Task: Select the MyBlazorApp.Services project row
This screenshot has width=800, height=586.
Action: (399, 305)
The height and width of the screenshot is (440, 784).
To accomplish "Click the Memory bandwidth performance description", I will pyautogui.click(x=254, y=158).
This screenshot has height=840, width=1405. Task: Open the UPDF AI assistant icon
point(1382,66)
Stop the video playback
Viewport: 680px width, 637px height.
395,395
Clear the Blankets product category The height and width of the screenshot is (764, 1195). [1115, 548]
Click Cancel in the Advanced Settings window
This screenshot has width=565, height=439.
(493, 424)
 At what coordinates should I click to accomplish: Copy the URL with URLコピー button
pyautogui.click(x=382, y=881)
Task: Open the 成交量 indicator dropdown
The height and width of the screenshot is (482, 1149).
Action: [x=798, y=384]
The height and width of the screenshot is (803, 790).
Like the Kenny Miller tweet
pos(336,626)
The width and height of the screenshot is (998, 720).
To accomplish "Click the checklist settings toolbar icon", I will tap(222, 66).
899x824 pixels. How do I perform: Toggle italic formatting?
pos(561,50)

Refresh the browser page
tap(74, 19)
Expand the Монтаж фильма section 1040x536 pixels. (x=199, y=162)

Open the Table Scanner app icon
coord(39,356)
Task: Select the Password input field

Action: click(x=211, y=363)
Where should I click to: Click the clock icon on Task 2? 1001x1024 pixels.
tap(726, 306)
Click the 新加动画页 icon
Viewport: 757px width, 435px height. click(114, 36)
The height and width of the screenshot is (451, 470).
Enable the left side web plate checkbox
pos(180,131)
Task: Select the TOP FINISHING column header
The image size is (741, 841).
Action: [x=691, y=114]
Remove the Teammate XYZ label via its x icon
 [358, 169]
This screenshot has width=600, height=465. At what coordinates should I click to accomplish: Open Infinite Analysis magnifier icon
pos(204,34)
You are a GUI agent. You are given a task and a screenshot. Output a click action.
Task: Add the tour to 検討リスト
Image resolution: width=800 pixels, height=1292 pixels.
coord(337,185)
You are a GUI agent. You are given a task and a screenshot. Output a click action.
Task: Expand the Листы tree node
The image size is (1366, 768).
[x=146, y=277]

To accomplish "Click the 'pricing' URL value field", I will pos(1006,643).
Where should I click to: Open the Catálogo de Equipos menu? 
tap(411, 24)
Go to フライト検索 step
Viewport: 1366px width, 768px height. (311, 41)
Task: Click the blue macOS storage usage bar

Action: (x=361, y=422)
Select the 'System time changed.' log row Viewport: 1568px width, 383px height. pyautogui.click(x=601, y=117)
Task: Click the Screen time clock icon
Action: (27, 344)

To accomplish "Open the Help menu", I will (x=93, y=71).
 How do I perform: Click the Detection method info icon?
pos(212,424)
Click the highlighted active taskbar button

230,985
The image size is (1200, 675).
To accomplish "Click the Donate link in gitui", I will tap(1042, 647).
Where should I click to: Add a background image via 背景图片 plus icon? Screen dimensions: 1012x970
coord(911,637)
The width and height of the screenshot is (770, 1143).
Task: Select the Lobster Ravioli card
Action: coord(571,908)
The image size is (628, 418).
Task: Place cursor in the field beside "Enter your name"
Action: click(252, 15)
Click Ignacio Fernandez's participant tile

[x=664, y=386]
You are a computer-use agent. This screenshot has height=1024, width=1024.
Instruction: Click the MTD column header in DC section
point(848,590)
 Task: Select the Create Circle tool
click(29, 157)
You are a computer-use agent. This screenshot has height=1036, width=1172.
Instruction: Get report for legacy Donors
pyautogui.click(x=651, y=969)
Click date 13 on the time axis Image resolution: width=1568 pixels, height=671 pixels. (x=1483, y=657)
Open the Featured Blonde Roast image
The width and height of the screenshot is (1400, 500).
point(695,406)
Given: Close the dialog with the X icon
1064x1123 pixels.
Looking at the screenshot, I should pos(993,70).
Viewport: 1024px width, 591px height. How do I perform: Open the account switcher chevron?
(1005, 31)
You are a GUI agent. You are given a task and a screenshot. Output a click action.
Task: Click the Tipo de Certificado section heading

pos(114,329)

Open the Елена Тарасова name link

┄┄┄┄┄┄┄┄┄┄┄┄┄┄┄┄┄┄┄┄

• What the exercise asks
Please report the number of lines in the listing that include "link", and add nothing to it.

• Response area
2